**Instructions for the task:** Report every line below that has the string "computer" in it.

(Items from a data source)
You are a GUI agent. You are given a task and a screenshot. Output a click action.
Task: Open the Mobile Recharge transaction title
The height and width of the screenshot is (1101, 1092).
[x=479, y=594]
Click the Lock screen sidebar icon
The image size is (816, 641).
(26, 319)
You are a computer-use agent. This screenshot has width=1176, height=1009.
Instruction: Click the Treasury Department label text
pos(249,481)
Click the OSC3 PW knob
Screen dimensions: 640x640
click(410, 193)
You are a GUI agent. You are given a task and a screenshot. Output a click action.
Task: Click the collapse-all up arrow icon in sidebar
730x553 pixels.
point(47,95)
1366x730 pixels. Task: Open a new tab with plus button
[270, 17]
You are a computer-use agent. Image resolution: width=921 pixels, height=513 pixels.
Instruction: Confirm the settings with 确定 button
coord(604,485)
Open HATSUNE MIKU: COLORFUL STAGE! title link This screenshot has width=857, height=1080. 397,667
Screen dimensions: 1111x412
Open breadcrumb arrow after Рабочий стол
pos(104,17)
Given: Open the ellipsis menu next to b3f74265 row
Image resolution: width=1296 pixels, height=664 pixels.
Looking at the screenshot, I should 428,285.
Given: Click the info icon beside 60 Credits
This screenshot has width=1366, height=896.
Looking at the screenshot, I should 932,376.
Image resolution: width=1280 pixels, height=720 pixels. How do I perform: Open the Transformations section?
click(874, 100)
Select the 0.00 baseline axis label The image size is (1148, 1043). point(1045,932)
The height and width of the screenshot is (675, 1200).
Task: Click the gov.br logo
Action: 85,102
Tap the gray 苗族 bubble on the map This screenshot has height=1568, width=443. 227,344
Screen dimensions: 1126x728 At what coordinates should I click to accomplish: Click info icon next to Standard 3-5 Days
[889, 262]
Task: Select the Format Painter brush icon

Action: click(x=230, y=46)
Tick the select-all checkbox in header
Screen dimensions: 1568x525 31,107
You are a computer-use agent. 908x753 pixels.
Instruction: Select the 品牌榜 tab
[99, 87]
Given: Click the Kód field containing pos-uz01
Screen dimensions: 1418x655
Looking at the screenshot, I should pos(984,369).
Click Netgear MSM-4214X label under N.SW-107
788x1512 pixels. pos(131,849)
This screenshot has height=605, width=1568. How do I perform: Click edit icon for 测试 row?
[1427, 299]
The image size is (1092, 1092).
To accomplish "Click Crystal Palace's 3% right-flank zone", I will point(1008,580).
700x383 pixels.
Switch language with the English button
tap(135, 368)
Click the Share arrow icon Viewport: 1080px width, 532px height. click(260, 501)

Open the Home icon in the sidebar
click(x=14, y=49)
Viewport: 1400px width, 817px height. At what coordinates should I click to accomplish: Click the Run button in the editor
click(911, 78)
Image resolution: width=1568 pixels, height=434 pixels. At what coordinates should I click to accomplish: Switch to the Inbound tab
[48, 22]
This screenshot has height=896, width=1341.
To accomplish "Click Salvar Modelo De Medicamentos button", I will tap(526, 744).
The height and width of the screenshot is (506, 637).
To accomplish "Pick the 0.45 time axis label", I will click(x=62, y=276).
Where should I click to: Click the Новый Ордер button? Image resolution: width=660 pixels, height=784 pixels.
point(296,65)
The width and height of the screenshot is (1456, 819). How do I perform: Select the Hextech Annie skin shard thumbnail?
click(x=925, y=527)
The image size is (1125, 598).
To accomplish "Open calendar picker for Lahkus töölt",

**Solution to this task:**
You are a computer-use agent. This screenshot has width=1176, height=1009.
You are a computer-use agent. Image resolution: width=921 pixels, height=513 pixels.
You are a computer-use agent. 908x753 pixels.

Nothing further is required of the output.